Evans Homes and Gardens

LANDSCAPE DESIGN and INSTALLATION

retaining-walls

Retaining Wall Design and Installation

With retaining wall design the need can often dictate the material. Using the locally available stones, Dry stack walls are best for garden walls less than 24" high. For stone walls higher than that, we recommend mortared stone walls  for strength and durability. Wooden timber 6" x 6"pressure treated lumber retaining walls work well, are cost effective, relatively quick and neat but require straight lines. 

Retaining wall features

  • Decorative capstones
  • Seating and lighting

How does material choice affect cost?

Wood - wood wall systems use 6" x 6" pressure treated timbers nailed together with 10" spikes. Cost varies with design and height and ranges about $15 - $18 per square foot.
Advantages: Quick installation, low cost

Dry Stack - dry stack stone walls can be used for emphasizing a special plant in the garden or a border around a garden. This type of wall is more decorative and less permanent. Typically used for walls less than 24" high.
Advantages: Quick installation, low cost

Cement Block - the material for this choice of wall is more costly, but requires less labor. The blocks interlock and are not mortared. The overall price is not much different than that of the mortared stone wall. The pre-manufactured look of cement block is, in my opinion, far less beautiful than natural stone.
Advantages: Quick installation, long lasting

Mortared Stone - stone wall systems are best built with native stones of the region. Colors can range from sandy beige to silver-grey. The installation process is labor intensive and time consuming and can take a longer time to complete.
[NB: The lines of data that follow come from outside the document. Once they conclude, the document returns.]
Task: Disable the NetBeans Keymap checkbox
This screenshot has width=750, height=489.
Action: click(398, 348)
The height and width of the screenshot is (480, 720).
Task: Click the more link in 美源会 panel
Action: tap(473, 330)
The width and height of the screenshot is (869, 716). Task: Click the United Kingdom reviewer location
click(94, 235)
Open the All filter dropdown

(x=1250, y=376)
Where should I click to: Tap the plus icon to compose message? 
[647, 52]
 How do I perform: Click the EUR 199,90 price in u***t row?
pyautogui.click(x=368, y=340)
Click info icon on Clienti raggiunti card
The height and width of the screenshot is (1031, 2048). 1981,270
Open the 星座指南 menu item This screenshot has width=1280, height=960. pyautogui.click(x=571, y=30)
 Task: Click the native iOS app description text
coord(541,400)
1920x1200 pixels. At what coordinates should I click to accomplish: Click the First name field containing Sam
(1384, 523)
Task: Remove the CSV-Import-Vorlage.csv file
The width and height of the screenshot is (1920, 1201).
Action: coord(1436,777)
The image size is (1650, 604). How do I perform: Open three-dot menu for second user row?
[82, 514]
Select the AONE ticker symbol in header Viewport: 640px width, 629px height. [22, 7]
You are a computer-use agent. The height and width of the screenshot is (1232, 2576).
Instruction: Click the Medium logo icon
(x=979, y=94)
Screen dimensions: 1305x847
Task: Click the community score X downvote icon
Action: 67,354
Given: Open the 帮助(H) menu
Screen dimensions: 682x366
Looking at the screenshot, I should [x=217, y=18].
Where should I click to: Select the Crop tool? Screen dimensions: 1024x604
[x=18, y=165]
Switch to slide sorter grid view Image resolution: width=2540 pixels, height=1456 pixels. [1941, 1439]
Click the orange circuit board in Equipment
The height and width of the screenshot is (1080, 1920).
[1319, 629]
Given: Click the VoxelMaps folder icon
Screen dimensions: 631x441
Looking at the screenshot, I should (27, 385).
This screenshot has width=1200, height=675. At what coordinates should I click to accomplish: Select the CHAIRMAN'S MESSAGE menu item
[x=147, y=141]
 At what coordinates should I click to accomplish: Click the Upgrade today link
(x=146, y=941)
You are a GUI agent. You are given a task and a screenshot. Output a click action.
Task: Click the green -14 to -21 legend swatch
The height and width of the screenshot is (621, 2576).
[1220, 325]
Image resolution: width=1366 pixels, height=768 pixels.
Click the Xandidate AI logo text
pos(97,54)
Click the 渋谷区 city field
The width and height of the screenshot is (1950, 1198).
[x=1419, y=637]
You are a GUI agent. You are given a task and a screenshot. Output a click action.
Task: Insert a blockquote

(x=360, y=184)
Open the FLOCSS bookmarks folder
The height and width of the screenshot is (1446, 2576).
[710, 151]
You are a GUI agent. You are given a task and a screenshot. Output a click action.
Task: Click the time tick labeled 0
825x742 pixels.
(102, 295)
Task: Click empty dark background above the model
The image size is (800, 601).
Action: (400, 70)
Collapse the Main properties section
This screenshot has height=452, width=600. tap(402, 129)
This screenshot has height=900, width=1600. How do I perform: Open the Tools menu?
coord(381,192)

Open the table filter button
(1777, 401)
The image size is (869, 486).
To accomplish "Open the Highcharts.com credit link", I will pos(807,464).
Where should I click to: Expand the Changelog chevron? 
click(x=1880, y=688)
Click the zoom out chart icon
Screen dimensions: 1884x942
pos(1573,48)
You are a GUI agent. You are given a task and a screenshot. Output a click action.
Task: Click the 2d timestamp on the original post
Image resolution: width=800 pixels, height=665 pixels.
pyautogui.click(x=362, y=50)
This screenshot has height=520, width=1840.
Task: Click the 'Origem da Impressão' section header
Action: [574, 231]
The price is approx. $40 to $50 per face foot.
Advantages: Can conform to any curve, strongest option, long lasting

Sustainable Products and Practices

Evans Homes and Gardens makes every effort to buy as local as possible. The pressure treated lumber comes from eastern Virginia, the stone products are quarried in either Potomac or Ellicott City, Maryland and the mortar is made in Fredrick, Maryland.